The analysis reveals several patterns. Adoption is growing steadily but remains low in absolute terms, with usage tied to academic cycles (a notable bump in late January 2026 as new semesters began). The U-shaped seniority curve suggests that mid-career researchers --- precisely those who might benefit most from productivity tools --- face the strongest barriers to adoption, whether from risk aversion, time constraints, or institutional culture. By field, economists and social scientists lead adoption, which may partly reflect ORCID usage patterns but is consistent with the broader narrative of economics being an early-adopter discipline for AI tools.
Yang frames the policy implications starkly: accelerating AI coding tool adoption among scientists should be a "national imperative." He highlights hackathons as effective adoption drivers and notes that enterprise access (per-seat token limits, institutional agreements) remains a significant barrier that AI labs have not yet cracked. The countries whose graduate students internalize these tools first will compound that advantage for years.
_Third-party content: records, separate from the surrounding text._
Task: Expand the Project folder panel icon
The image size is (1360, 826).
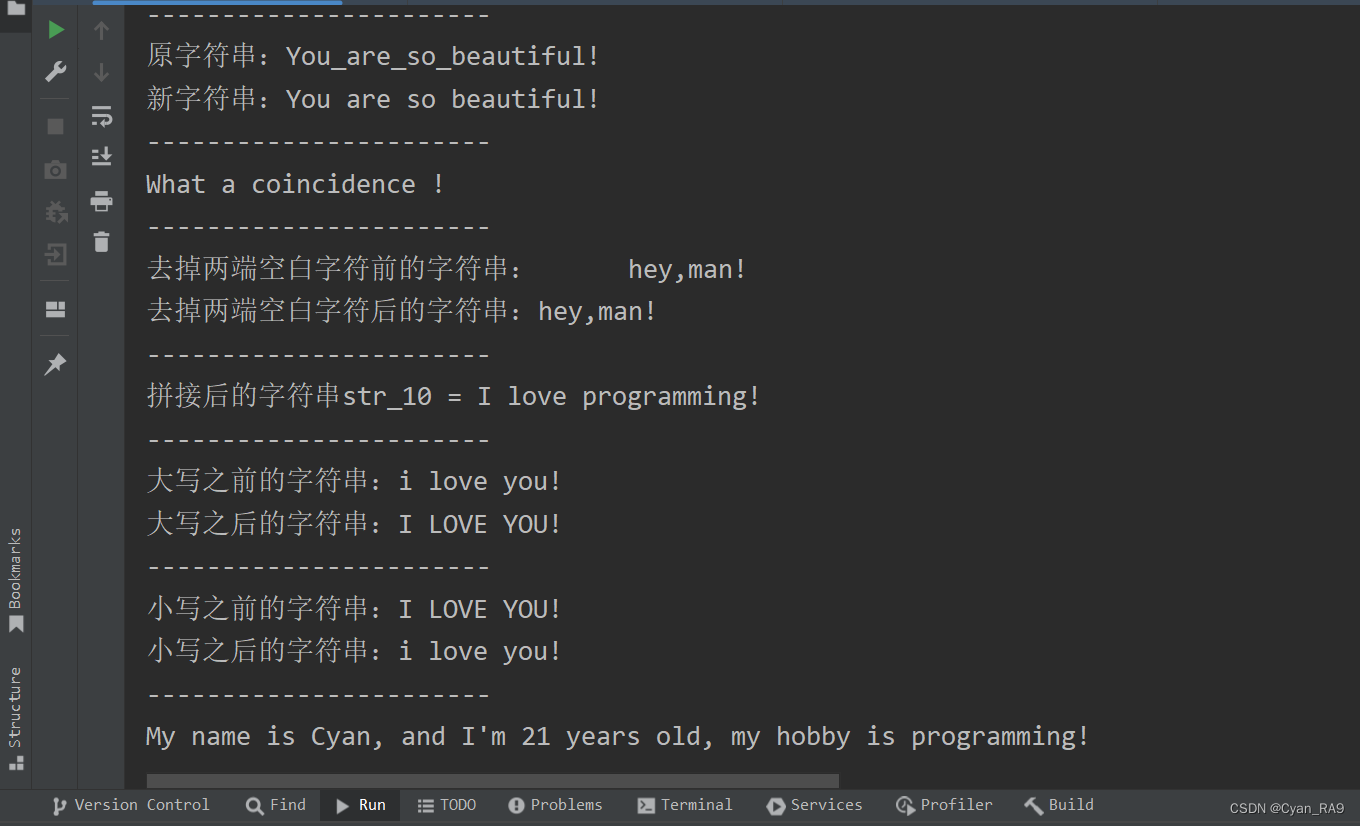Action: pos(15,8)
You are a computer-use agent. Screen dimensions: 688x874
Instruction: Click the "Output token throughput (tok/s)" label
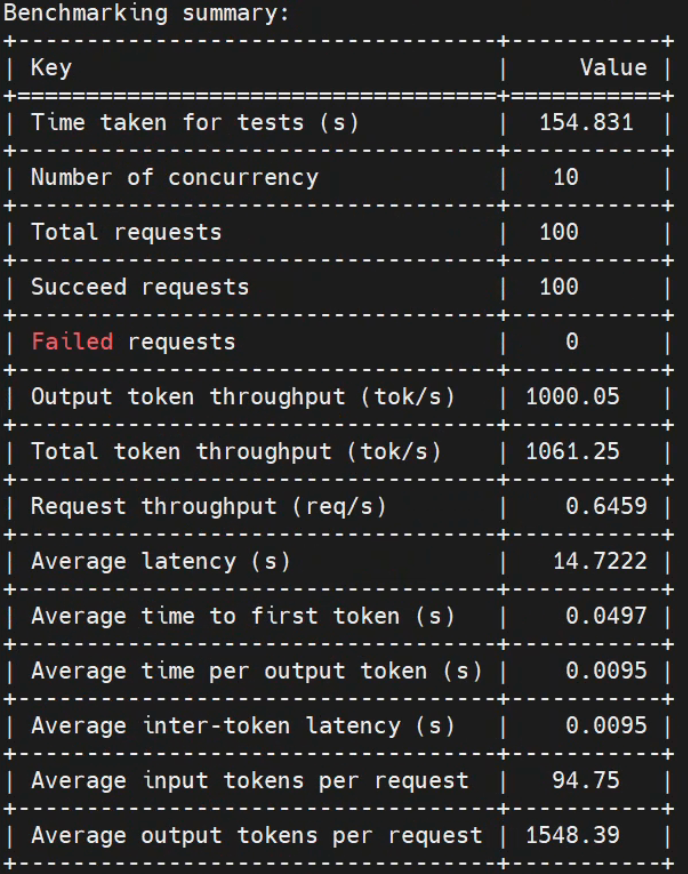click(243, 397)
- Relevance to Economics Research
This article provides the only empirical data on AI coding tool adoption among researchers, and the finding that economists are the highest adopters is directly relevant. For economics departments and individual researchers, the data suggests that adoption is still very early --- there is significant first-mover advantage available. The U-shaped seniority curve has implications for faculty hiring and PhD training: departments that facilitate AI tool adoption for mid-career faculty and graduate students may gain a meaningful research productivity edge. The enterprise access barrier is also relevant for universities negotiating institutional AI subscriptions.